Als SUV für Wald und Wiese ist der Wagen ohnehin nicht konzipiert. Unser Test auf Asphalt offenbart stattdessen ordentlich viel Fahrspaß. Nur 7,8 Sekunden benötigt dieser HR-V, bis die digitale Tachoanzeige auf 100 steht. Der Motor zeigt sich hondatypisch drehfreudig – vor allem, wenn seine Leistungskurve den Bogen jenseits der 2.500er-Drehzahlmarke eingeschlagen hat. Bis dahin verhält sich der Brenner eher dezent, dann aber wird die Maschine auch hörbar zum Sportgerät.
Motor und Sound – das ist wie immer Geschmackssache. Keine Geschmacksache und daher nicht wegzudiskutieren: Das Sechsgang-Schaltgetriebe gehört definitiv ins obere Regal des Klassenwettbewerbs. Kurze, aber sehr präzise geführte Schaltwege, angesteuert durch einen auffallend klein dimensionierten Schaltknubbel – da weht ein Hauch von Motorsport durchs Interieur.

_BEREITGESTELLTES MATERIAL_

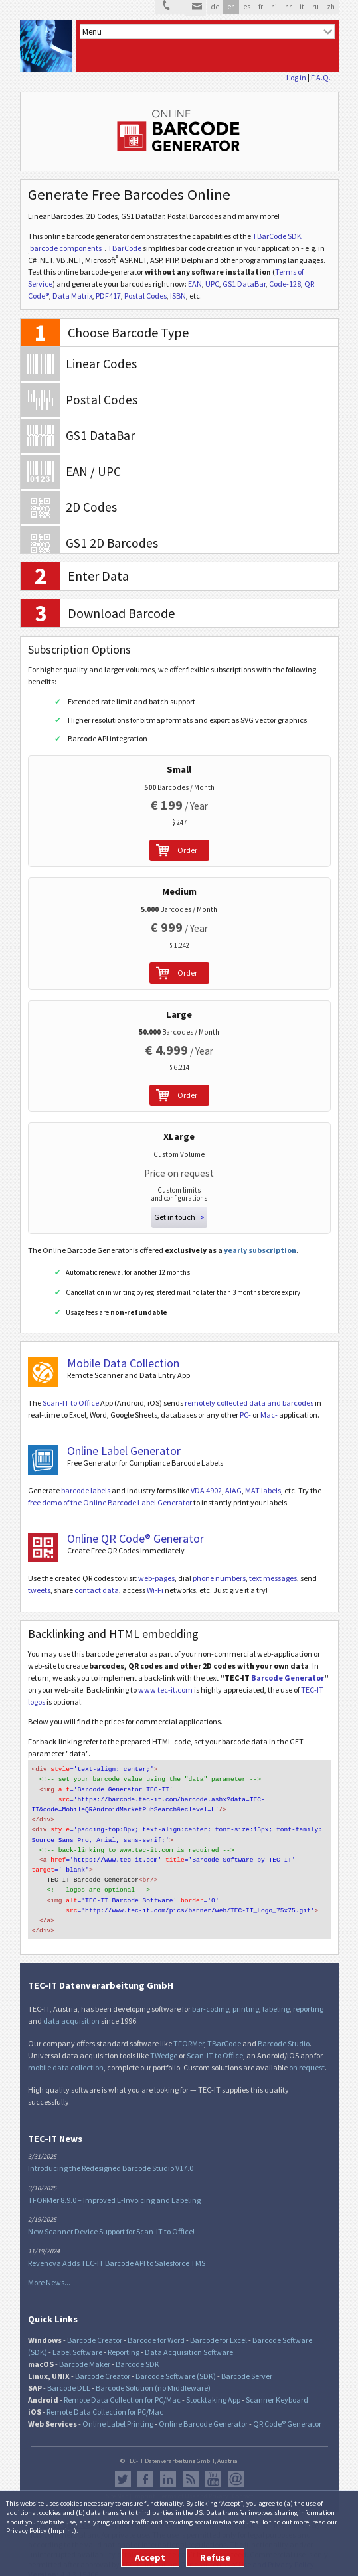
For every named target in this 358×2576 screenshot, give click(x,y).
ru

...

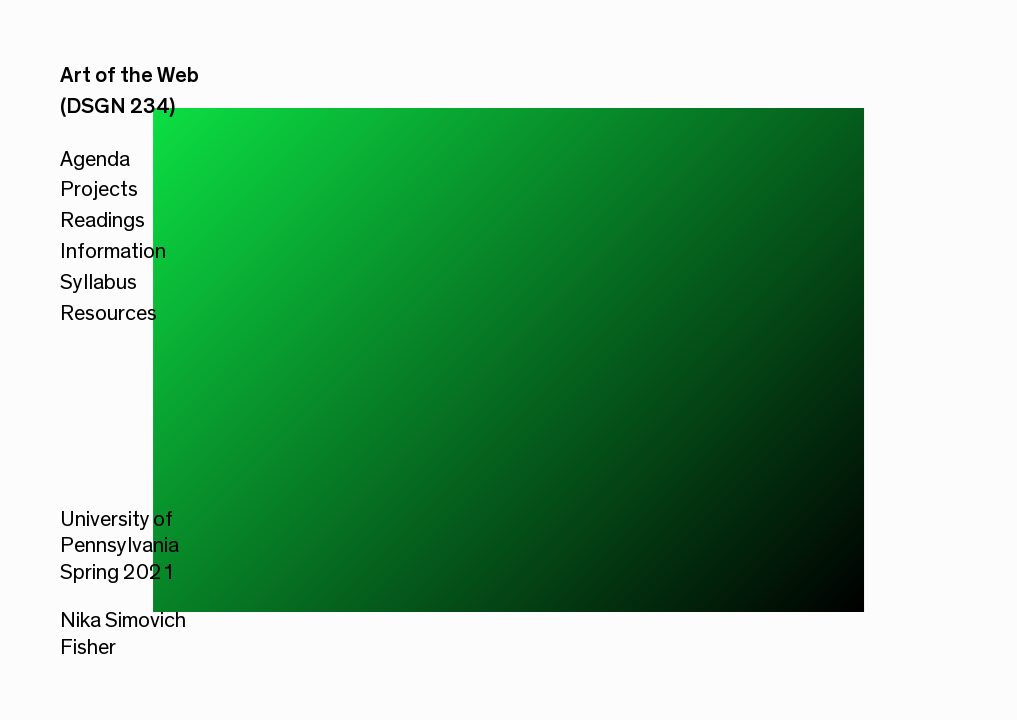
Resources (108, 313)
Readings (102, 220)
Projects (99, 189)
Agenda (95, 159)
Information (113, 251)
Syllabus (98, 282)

_AUFGABENSTELLUNG_
• 1. Beantworte zum Testbericht über den HR-V diese Fragen:
(a) Wie lange braucht der Wagen, bis die Tachoanzeige auf 100 steht?
(b) Jenseits welcher Drehzahlmarke zeigt der Motor vor allem seine Drehfreude?
(c) Wie viele Gänge hat das Schaltgetriebe?
• 2. Liste alle Zahlen auf, die im Testbericht in Ziffern geschrieben stehen.
Für die Aufgaben zählt allein der Testbericht, nicht die Zeilen.

_LÖSUNGEN_
• 1.
(a) 7,8 Sekunden.
(b) Jenseits der 2.500er-Drehzahlmarke.
(c) Sechs Gänge.

• 2. 7,8; 100; 2.500